Plusieurs femmes sont victimes dans la ville de Bukavu au Sud-Kivu dans l’Est troublé de la RDC, dont certaines sont même déshabillées et harcelées quand elles sont en pantalons ou en mini-jupes. Quelques actes d’agression sont aussi déjà signalés sur les principales artères de la ville.

Un exemple frappant c’est sur le réseau social whatsApp où les photos des femmes en mini-jupe couchées par terre et entourées par des curieux, révoltent les internautes.

Les sources concordantes en notre possession renseignent que ; plus de 11 filles sont victimes de déshabillement et harcèlement dans la ville dont les agresseurs s’appuie sur une fameuse rumeur qui circule depuis quelques jours, s’agissant de l’interdiction de port des mini-jupes et pantalons chez les femmes »

Interdiction de la première dame de la RDC ???

Pour crédibiliser leur thèse, les défenseurs de cette pratique inhumaine citent une décision imaginaire de la première dame de la RDC. Pourtant, Denise Nakeru n’a rien dit.
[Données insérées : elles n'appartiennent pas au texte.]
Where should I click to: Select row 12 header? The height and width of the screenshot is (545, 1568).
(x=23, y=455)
Elle n’en a pas également ni la compétence ou la qualité.

Pas pour la première fois

Ce n’est pas la première fois que ces genres d’actes se passent da la ville de Bukavu. Au même mois de la femme lee 08 Mars 2011, 3 filles en pantalon ont été forcées de porter des pagnes authentiques par une bande de garçons qui s’est fait passer pour les membres de l’association « Forces vives acquises au changement» au quartier Major Vangu, commune d’Ibanda,ville de Bukavu, au Sud Kivu, dans la matinée du 8 mars, journée internationale de la femme. Armés des Couteaux, bâtons et paires de ciseaux, ces jeunes gens, apparemment ivres, ont déshabillé les victimes de leur violence, en plaine air.

Les actes qui choquent

Les Organisation de la société civile et de Droits Humains condamnent fermement ces actes incivique et demande au gouvernement Congolais de s’y impliquer.
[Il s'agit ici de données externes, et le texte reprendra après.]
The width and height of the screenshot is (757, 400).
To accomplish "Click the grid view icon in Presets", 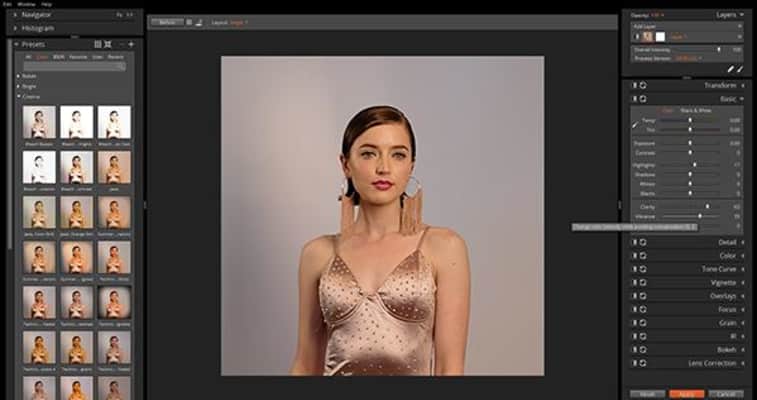I will [97, 44].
S’exprimant sur les ondes de La prunelle RDC, Mme Annie Malongo, Directrice Exécutive du CELPDH (Le Centre d’Études sur le Leadership et la Promotion des Droits Humains) , une organisation féminine œuvrant pour la promotion des droits des femmes a condamnée avec la dernière énergie ce qu’elle qualifie de « viol » public dont ont été victimes certaines femmes dans la ville de Bukavu en date du 05 mars 2019.

Mme Annie Malongo se dit choquée de constater que certaines personnes mal intentionnées ont établi une « loi populaire » interdisant le port des pantalons, des robes et jupes courtes par les femmes dans la ville de Bukavu, prétextant que c’est la première dame qui l’a dit.